Seçilen alıntı:
◆ ◆ ◆ ◆ ◆ ◆ ◆
Ekonomik sıkıntılardan kaynaklı vatandaşların tekstil alışverişlerini azalttığını söyleyen Türkiye Terziler, Konfeksiyoncular ve Giyim Sanatkârları Federasyonu ve Eskişehir Tuhafiyeciler Esnaf Odası Başkanı Ali Sefa Şen, “Halkımız giysilerini gardıroplarından kullanıyor. Alışverişlerini kısıtladılar. Çünkü gelirleri de ona göre. Dolayısıyla istenmeyen noktaya gelmiş durumda tekstil sektörü” dedi.
Giderlerin artması ve vatandaşların tekstil alışverişini azaltması nedeniyle birçok tekstil firmasının iflas ettiğini söyleyen Şen, bir kısmının da atölyelerini ya da fabrikalarını yurt dışına taşımak zorunda kaldığını ifade etti. Vatandaşların da gelirinin azalması sebebiyle tekstil alışverişi yapmak yerine dolaplarındaki mevcut giysilerini kullandığına dikkat çeken Şen, bunun da tekstil sektörünün her geçen gün iflasın eşiğine sürüklediğini belirtti…
“FABRIKALARINI YURT DIŞINA
TAŞIMAK ZORUNDA KALIYOR”
Ali Safa Şen, açıklamasında şu ifadeleri kullandı:
“Ülkemizin çok ciddi manada ihracat kalemlerinden bir tanesi tekstil. Maalesef ülkemizdeki ekonomik kriz, dünyadaki ekonomik kriz bu sektörümüzü çok ciddi manada etkiledi. Döviz kurlarında istenen yükselişin olmaması veya ihracatın beklediği yükselişin olmaması, bunun yanında tekstil girdilerinin çok fazla yükselmesi, asgari ücretin yükselmesi, elektrik, kira gibi giderlerin artmasından dolayı maalesef tekstil iş kolları ya kapatmak, konkordato ilan etmek zorunda kalıyor veya fabrikalarını yurt dışına taşımak zorunda kalıyor.”
◆ ◆ ◆ ◆ ◆ ◆ ◆
Veri içeriği:
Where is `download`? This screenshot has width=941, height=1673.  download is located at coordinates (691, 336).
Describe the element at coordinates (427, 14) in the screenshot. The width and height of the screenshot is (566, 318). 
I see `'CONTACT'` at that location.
◆ ◆ ◆ ◆ ◆ ◆ ◆
Kısa görev 1: Seçilen alıntıya göre Şen, geliri azalan vatandaşların tekstil alışverişi yapmak yerine ne yaptığını söylüyor?
Kısa görev 2: Tekstil sektörüyle ilgili alıntıya göre şu ifadeler doğru mu? Her biri için evet ya da hayır deyin ve alıntıdaki belirleyici sözleri tırnak içinde aktarın. (a) Şen'e göre bazı tekstil firmaları atölyelerini ya da fabrikalarını yurt dışına taşımak zorunda kaldı. (b) Şen, döviz kurlarında istenen yükselişin yaşandığını söylüyor. (c) Şen, asgari ücretin düştüğünü söylüyor.

Doğru çıktı 1: Dolaplarındaki mevcut giysilerini kullanıyorlar.

Doğru çıktı 2:
(a) Evet: "bir kısmının da atölyelerini ya da fabrikalarını yurt dışına taşımak zorunda kaldığını"
(b) Hayır: "Döviz kurlarında istenen yükselişin olmaması"
(c) Hayır: "asgari ücretin yükselmesi"